For the chef, who has worked with Jean Claude Fugier from France, Spanish chef Royo Matteo Grandi and the legendary Fauchon, Paris, Bengali cuisine will lose its glamour if we don’t get serious about evolution right now.

Talking about Partition and food habits, Chatterjee said, “The Partition didn’t really play a vital part. It just distinguished the two sections of vegetarian eaters (West Bengal) and core meat eater (Bangladesh) due to its Muslim population as well.

Both the areas were cooking their own distinct style of cooking for ages. Calcutta, being a metropolitan and the Capital, had tremendous western influences in the cooking style, while East Bengal stuck to serious roots and tradition.”

But what bothers the chef the most is inclusion of Biryani and not-very-Bengali food in most wedding menus of Bengal. “We have stopped eating our food!” he exclaimed. “Since when did biryani and pasta become my food? No! It’s not. Kids don’t eat the regional cuisine. It’s the senior generation that still keeps the fire going! Like this we won’t have anything left. The only way to keep this going and growing is making sure we keep the flavours intact but re-image and give the cuisine a perspective for the future ones to cling on to.”

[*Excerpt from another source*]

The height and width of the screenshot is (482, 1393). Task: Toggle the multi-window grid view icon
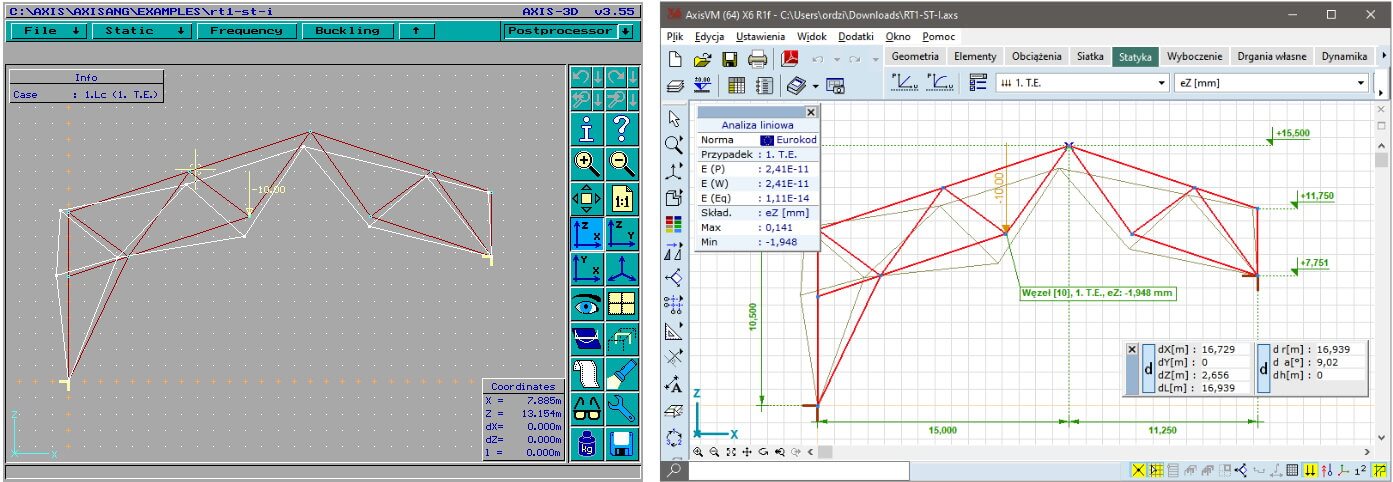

So is fusion the way out? The chef differs. “Well you can’t call modernism fusion. That’s really not true! The idea is to dismantle and then rebuild. And for that we don’t really have to cook a paturi like a manchurian. No pretence business, please.”

If that’s enough of theoretical hypothesis, Chef Chatterjee recently organised Bengal Pop-up at Qla along with Prateek Arora, the talented Chief Wine Officer, to show the people how reimagined Bengali cuisine may look like.

The 11-course meal consisted of deconstructed Bengali dishes to make them unique. The Phuchka does look the same as traditional. However, the tamarind water has been dehydrated, giving it a cracker-like consistency.

So is the treatment with Shukto, where the gravy has been dehydrated. Other highlights of the meal included Daab Chingri that is served cold (like in the fridge) along with a prawn spray to enhance the flavour, Phena Bhaat with egg that has been given a risotto flavour to it and, not to forget, the deconstructed Luchi-Kosha Mangsho.

What is a Bengali meal without paan! And the chef did give that a twist, by adding cheese cake inside the betel leaf to make it succulent and sweet.

The meal was an absolute representation of how the chef wanted Bengali cuisine to be. On how to make Bengali cuisine undergo the postmodern transformation and make it a favourite amongst young people, the chef suggested, “By going deep and frogging emotions, nostalgia, working my way around memories through food and then blending in art and culinary technics.

Giving every single element of cuisine a story. Bringing about the rage and change in the cuisine that is cool, that is fresh, that has a story and that is absolutely flavourful.”